Element lookup entries
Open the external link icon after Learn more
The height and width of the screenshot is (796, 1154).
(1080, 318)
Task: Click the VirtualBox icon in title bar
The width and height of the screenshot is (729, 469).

...

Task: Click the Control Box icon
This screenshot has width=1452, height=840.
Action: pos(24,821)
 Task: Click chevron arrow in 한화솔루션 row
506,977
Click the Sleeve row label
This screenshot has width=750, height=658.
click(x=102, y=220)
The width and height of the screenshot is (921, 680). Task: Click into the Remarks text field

* _YOUR GOAL_
Please gather every line of the entries above that contains the string "Task", treating uppercase and lowercase as different.

* _WRITTEN SOLUTION_
Task: Click the VirtualBox icon in title bar
Task: Click the Control Box icon
 Task: Click chevron arrow in 한화솔루션 row
The width and height of the screenshot is (921, 680). Task: Click into the Remarks text field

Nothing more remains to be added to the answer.